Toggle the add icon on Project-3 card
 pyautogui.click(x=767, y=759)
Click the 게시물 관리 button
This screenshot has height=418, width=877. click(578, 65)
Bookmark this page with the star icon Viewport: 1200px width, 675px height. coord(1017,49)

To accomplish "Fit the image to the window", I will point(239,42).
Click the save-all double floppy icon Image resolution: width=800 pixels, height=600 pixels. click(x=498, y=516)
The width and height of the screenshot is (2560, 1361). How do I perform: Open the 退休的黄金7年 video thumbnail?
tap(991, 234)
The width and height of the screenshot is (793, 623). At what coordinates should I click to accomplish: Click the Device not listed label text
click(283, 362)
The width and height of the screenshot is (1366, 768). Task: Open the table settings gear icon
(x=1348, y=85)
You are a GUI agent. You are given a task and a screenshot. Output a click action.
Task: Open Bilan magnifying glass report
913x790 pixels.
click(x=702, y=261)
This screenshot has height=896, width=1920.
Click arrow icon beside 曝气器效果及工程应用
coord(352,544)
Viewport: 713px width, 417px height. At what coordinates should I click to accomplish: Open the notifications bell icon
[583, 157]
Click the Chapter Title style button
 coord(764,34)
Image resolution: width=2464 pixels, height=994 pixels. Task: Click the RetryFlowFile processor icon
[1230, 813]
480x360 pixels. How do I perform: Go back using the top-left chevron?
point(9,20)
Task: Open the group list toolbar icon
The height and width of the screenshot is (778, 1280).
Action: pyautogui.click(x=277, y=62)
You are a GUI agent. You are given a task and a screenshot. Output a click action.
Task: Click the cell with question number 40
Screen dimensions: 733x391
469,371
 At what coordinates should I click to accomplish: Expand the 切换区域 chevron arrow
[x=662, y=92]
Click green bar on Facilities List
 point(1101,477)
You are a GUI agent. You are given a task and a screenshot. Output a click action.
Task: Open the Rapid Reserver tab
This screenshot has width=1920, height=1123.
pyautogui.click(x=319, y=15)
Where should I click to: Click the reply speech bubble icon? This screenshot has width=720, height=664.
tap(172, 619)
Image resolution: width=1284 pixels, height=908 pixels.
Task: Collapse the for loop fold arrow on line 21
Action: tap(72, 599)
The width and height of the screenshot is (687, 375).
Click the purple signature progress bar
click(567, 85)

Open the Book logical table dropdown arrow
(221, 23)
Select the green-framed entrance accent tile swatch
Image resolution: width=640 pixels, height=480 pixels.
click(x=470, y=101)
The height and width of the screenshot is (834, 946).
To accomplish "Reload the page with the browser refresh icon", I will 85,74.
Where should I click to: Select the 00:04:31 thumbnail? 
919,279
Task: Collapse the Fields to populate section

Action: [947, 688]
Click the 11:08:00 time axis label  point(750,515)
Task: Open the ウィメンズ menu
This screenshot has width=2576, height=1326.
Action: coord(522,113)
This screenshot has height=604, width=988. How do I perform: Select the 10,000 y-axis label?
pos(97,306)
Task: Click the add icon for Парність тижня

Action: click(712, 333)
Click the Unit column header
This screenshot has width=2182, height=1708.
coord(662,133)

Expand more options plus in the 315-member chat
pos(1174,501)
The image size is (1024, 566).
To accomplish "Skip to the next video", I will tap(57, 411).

▶ _Aim of the exercise_
Copy the data above word for word, starting with the line that contains "Task: Open the group list toolbar icon" and continuing through the line that contains "point(1101,477)".

▶ _Complete response_
Task: Open the group list toolbar icon
The height and width of the screenshot is (778, 1280).
Action: pyautogui.click(x=277, y=62)
You are a GUI agent. You are given a task and a screenshot. Output a click action.
Task: Click the cell with question number 40
Screen dimensions: 733x391
469,371
 At what coordinates should I click to accomplish: Expand the 切换区域 chevron arrow
[x=662, y=92]
Click green bar on Facilities List
 point(1101,477)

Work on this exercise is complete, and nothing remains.